An Israeli-made Heron unmanned aerial vehicle (UAV) flies over Porbandar, during its commissioning into the Indian Navy, January 17, 2011. REUTERS/Amit Dave/Files

NEW DELHI (Reuters) - India’s civil aviation ministry on Wednesday proposed a number of regulations for the use of drones in the country as it looks to legalise the use of unmanned aerial systems.

Used by the military for monitoring and imagery, drones have become popular worldwide in recent years, with people posting breath-taking videos on social media and e-commerce companies looking to use them for deliveries.

In India, however, it is illegal for the general public to fly drones without the approval of government authorities, because of concern over the safety of other users of airspace and people on the ground.

Users of drones weighing more than two kilograms will need a security clearance, operating permit, unique identification number and a remote pilot licence, according to the draft regulations.

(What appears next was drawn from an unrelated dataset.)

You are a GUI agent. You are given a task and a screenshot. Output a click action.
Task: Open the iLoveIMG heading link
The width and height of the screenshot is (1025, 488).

Drones have several commercial uses, such as in agriculture and mining, said Jayant Sinha, junior minister for civil aviation, adding that the policies were expected to encourage the drone industry.

The ministry has asked for public comments within 30 days, after which the regulations will be finalised. The policy is expected to come out by the end of the year.

The use of drones would be banned within a certain distance from airports, the country’s borders and some areas excluded by the home ministry. Violators would be charged under provisions of the Indian penal code, according to the proposed rules.

Once the regulations are finalised, e-commerce companies would be allowed to use drones to deliver goods, said civil aviation secretary RN Choubey, adding that the government was working on technologies to curb the use of rogue drones.

Aviation regulator Directorate General of Civil Aviation will oversee the use of drones once the rules are come into effect.